— REQUIRED ACTION —
The answer is every line in the data below that contains the word "chevron".

— RECORDS TO USE —
--

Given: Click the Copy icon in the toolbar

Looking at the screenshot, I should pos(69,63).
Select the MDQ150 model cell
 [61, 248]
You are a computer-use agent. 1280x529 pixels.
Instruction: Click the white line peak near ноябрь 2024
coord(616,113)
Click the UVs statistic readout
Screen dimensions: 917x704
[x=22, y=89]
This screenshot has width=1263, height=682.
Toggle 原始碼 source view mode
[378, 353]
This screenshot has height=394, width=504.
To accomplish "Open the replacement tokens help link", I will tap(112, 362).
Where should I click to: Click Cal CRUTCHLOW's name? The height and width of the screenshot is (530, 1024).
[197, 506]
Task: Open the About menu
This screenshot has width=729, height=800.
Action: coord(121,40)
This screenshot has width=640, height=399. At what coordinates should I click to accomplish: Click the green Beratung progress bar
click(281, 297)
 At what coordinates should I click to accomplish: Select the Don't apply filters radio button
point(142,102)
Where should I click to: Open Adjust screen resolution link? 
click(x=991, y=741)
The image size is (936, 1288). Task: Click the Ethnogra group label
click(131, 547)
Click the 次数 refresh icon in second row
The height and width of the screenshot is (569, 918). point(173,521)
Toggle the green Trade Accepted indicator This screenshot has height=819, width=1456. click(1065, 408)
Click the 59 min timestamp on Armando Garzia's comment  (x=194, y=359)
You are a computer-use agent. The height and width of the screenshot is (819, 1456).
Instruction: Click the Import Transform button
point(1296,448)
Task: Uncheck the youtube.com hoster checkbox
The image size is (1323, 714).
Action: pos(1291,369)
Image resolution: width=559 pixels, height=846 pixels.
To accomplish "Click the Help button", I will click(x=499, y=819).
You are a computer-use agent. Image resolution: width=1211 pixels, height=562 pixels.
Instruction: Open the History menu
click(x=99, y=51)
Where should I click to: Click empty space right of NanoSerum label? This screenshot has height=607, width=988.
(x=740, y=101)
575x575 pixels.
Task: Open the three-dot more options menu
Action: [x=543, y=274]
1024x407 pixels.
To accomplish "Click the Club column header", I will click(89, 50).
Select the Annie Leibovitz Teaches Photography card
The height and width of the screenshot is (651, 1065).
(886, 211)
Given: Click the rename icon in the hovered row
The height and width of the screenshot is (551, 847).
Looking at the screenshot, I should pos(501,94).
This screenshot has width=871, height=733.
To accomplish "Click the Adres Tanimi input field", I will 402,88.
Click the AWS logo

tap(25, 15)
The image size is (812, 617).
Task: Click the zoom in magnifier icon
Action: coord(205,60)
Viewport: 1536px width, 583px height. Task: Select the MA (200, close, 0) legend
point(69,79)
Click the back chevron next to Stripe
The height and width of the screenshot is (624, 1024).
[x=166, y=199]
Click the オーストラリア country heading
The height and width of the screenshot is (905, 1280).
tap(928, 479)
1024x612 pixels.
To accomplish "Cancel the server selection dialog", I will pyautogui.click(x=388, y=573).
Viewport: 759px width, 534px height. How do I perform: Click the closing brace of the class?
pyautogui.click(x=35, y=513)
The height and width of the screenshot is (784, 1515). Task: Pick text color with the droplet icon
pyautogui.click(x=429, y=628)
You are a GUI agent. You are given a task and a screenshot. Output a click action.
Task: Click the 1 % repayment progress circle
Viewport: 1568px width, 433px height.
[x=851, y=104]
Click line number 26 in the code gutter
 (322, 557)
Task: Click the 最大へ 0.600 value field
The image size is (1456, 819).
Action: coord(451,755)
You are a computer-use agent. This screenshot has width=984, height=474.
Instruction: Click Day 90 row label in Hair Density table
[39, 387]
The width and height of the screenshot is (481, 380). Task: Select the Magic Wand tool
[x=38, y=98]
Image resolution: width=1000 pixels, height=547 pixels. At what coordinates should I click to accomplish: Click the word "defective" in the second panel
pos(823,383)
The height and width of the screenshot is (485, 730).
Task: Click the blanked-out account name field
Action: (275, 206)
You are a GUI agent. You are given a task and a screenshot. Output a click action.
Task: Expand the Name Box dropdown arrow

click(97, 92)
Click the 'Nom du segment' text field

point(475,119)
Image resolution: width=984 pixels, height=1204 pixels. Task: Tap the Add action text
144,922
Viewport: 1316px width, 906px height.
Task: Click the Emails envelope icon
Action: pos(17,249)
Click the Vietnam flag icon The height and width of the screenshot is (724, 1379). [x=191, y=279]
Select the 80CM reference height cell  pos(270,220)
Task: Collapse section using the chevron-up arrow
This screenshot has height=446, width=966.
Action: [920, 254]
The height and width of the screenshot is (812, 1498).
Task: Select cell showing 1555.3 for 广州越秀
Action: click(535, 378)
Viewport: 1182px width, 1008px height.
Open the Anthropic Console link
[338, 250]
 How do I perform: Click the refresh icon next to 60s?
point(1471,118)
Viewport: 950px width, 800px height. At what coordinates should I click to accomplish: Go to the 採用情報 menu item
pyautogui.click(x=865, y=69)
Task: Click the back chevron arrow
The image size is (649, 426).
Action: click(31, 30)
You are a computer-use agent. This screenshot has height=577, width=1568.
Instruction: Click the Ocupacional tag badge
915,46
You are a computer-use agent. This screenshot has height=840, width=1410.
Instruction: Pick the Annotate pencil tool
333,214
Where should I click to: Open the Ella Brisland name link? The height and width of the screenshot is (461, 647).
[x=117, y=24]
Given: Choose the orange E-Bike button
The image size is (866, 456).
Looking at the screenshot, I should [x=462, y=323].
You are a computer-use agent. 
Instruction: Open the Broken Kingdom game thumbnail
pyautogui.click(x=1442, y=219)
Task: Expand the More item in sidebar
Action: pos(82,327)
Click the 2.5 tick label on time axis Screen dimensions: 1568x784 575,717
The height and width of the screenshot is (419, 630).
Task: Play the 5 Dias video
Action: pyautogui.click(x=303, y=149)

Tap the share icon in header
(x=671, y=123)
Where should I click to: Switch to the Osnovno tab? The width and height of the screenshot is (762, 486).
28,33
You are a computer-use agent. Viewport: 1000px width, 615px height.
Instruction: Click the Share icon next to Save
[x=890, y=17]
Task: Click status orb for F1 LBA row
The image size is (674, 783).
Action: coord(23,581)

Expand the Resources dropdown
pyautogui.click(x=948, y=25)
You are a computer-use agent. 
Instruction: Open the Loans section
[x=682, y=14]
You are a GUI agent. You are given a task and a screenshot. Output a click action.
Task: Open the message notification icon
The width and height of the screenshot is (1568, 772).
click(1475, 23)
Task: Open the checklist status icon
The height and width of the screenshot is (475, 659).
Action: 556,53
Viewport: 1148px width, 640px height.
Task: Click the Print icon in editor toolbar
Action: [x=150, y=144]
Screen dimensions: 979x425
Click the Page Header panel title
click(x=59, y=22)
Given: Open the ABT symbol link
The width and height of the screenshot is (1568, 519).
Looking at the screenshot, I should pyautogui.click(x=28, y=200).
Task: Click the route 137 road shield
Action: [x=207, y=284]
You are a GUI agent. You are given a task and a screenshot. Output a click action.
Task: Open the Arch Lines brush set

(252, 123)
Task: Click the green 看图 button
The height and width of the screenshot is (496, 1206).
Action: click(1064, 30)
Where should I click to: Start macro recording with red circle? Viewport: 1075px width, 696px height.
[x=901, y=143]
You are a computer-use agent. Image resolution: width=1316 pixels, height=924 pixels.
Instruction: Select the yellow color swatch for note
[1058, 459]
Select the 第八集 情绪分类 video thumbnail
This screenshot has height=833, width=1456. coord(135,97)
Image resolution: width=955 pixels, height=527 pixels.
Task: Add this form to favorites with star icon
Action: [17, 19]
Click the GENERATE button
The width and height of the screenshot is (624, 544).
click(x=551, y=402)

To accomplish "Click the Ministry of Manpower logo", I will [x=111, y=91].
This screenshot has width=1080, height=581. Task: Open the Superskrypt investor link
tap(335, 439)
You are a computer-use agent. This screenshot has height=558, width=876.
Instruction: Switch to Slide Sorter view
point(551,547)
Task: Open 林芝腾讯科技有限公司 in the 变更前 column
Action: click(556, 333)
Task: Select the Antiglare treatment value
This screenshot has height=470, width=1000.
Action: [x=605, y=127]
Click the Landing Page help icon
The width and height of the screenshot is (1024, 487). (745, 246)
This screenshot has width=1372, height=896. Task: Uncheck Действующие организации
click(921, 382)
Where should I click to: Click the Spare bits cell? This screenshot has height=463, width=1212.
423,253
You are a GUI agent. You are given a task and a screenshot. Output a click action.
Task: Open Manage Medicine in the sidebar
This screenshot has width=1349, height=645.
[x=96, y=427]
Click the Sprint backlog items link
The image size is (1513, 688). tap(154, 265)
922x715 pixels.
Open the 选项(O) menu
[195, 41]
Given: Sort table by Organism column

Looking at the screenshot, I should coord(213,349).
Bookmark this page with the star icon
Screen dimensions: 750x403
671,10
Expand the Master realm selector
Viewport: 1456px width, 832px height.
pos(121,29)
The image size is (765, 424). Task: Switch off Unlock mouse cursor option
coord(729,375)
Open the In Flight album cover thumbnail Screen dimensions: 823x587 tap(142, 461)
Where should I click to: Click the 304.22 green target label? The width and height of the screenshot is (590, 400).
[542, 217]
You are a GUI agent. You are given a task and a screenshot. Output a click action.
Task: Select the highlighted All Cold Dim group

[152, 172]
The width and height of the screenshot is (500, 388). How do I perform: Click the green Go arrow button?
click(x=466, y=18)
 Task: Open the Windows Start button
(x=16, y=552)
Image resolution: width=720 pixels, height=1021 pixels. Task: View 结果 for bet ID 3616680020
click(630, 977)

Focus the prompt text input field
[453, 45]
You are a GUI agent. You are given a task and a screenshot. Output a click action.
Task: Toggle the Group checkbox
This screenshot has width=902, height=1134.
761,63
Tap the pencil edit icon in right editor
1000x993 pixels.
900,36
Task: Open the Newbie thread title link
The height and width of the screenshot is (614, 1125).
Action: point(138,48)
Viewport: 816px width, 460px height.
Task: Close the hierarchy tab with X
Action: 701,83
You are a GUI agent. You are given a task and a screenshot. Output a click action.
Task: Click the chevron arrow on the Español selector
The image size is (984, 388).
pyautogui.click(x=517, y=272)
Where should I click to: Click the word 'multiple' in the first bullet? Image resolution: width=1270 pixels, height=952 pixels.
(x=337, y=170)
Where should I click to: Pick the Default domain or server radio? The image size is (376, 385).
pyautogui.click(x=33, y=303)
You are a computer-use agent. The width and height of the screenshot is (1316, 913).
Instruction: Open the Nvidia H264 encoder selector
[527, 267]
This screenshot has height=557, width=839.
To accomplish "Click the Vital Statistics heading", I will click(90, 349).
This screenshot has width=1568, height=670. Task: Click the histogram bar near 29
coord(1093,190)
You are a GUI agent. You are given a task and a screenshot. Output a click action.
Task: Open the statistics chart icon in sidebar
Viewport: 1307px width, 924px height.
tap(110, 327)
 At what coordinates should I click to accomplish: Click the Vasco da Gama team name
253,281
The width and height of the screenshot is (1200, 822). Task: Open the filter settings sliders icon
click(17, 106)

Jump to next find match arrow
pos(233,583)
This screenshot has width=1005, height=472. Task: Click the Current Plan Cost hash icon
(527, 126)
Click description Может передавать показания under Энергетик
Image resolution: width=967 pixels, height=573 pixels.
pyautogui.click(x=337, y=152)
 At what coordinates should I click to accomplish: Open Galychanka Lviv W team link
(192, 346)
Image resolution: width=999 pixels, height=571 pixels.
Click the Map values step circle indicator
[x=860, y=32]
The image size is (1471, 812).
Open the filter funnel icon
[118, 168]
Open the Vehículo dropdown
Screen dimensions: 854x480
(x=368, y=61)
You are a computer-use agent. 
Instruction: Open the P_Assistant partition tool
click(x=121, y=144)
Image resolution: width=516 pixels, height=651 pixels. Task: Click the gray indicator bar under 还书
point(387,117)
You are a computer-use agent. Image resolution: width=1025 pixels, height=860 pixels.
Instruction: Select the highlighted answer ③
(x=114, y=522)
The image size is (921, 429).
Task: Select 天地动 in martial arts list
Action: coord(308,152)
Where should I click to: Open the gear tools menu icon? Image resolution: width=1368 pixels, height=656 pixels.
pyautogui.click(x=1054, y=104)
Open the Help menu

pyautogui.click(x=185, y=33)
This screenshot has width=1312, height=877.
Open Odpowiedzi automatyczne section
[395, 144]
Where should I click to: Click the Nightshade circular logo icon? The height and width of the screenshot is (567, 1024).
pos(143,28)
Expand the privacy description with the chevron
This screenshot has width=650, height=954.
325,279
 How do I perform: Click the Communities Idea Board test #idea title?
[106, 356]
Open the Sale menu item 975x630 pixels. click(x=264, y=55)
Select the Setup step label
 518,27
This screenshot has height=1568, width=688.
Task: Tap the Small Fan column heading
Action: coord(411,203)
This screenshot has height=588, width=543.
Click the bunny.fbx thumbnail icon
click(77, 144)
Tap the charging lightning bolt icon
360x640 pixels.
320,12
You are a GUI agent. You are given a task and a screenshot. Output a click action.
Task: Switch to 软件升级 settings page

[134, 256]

--

— OUTPUT —
Click the back chevron next to Stripe
Task: Collapse section using the chevron-up arrow
Task: Click the back chevron arrow
Task: Click the chevron arrow on the Español selector
Expand the privacy description with the chevron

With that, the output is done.